**Supplied information**:
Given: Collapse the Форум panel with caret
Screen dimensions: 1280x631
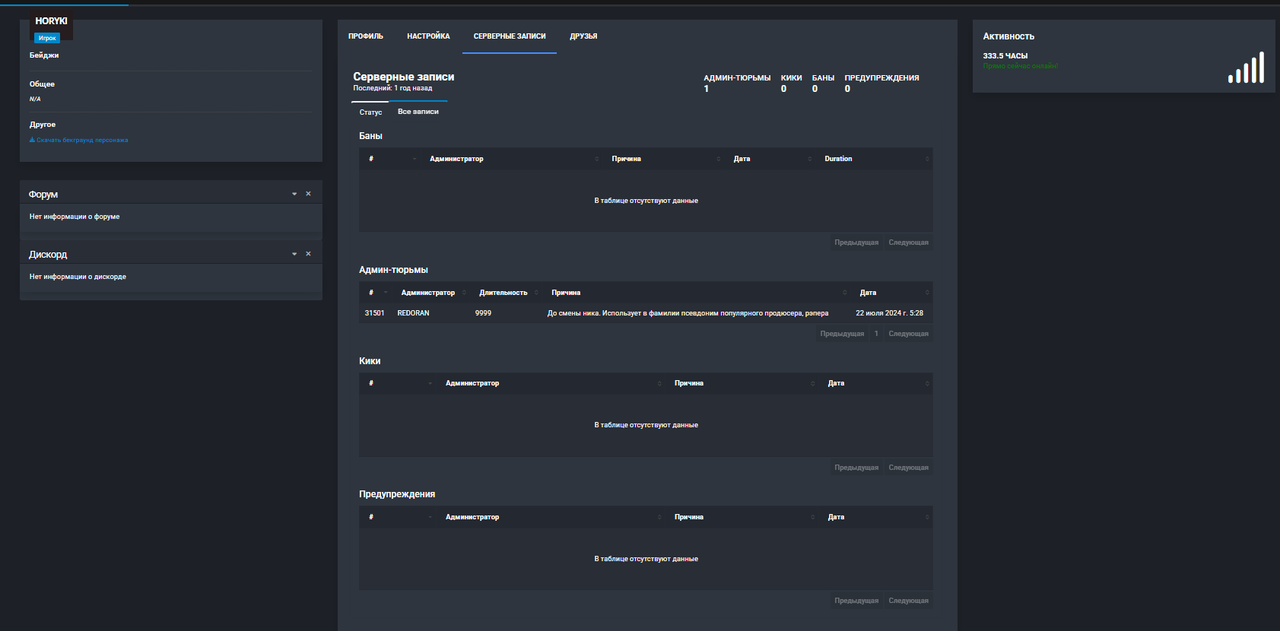Looking at the screenshot, I should click(x=294, y=194).
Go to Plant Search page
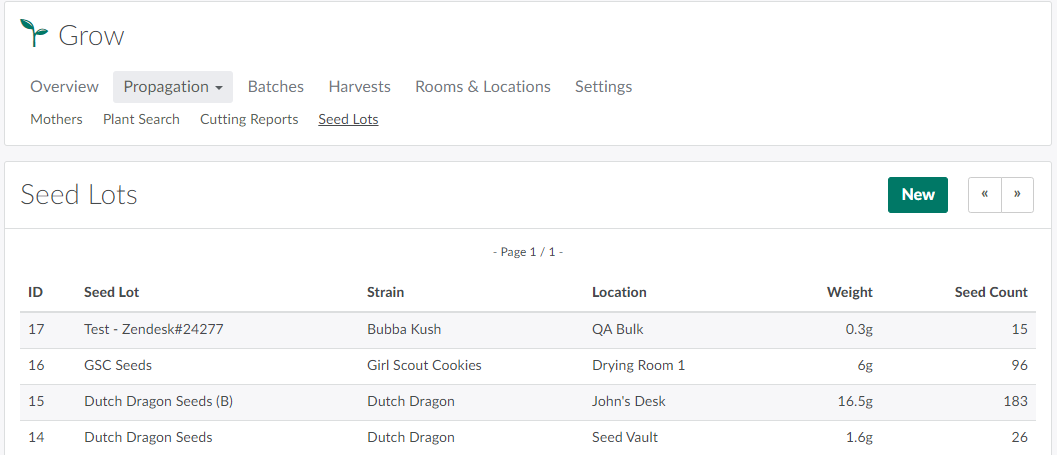 [141, 119]
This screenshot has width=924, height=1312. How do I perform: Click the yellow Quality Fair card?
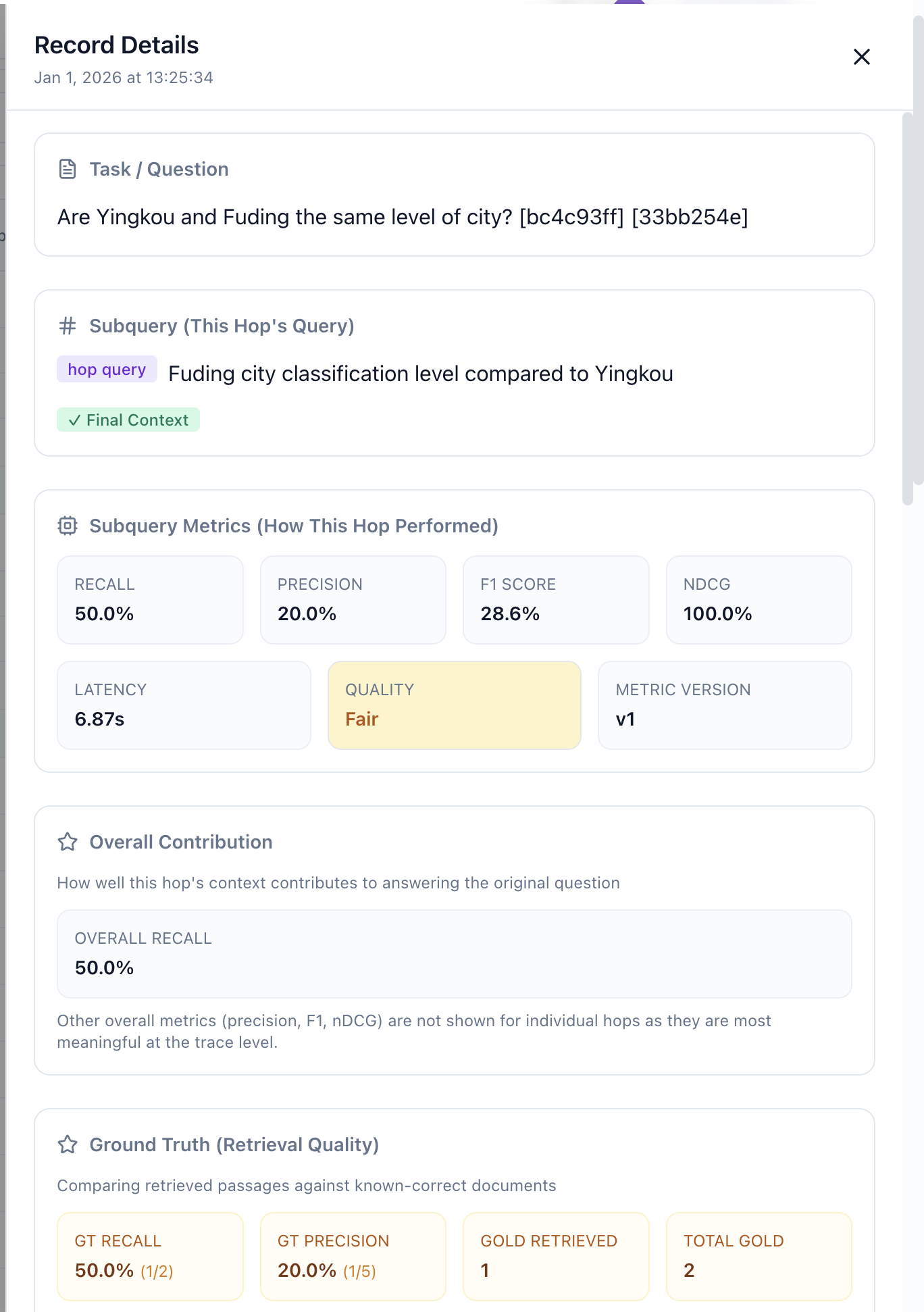coord(454,705)
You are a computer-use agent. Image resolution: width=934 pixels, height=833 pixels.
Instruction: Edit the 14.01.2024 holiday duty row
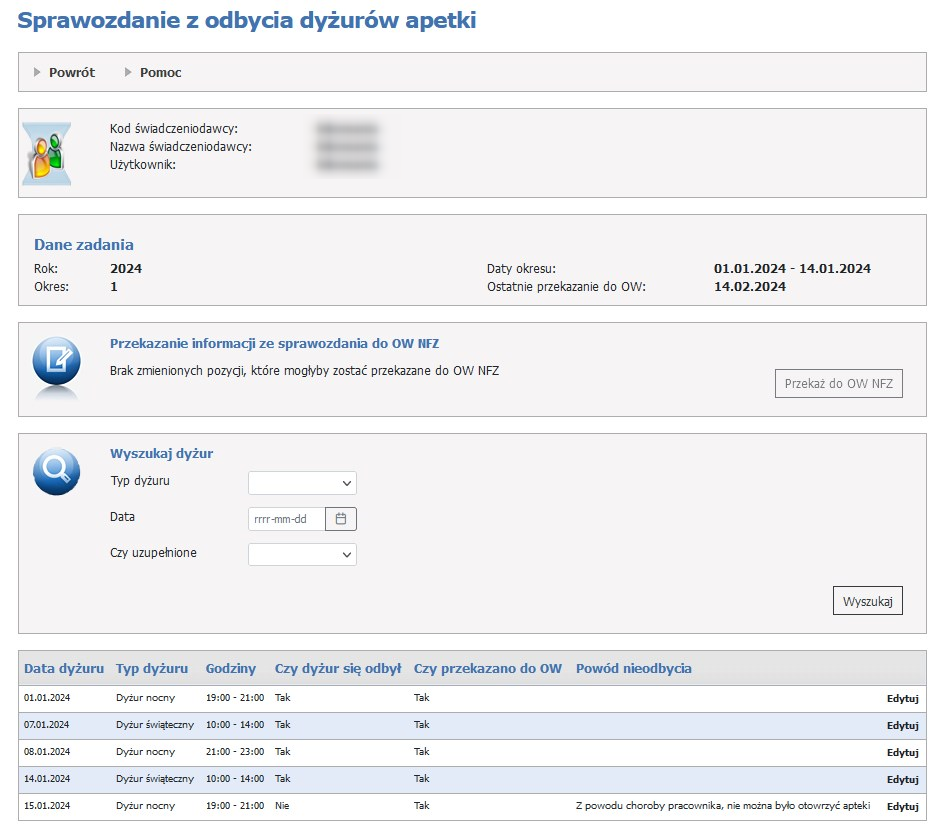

**Instructions to follow**: In the copy, omit the pictures and give every line of the data exactly.

**Solution for this task**:
Given: Collapse the Форум panel with caret
Screen dimensions: 1280x631
Looking at the screenshot, I should click(x=294, y=194).
Go to Plant Search page
 [141, 119]
This screenshot has width=924, height=1312. How do I perform: Click the yellow Quality Fair card?
coord(454,705)
You are a computer-use agent. Image resolution: width=934 pixels, height=833 pixels.
Instruction: Edit the 14.01.2024 holiday duty row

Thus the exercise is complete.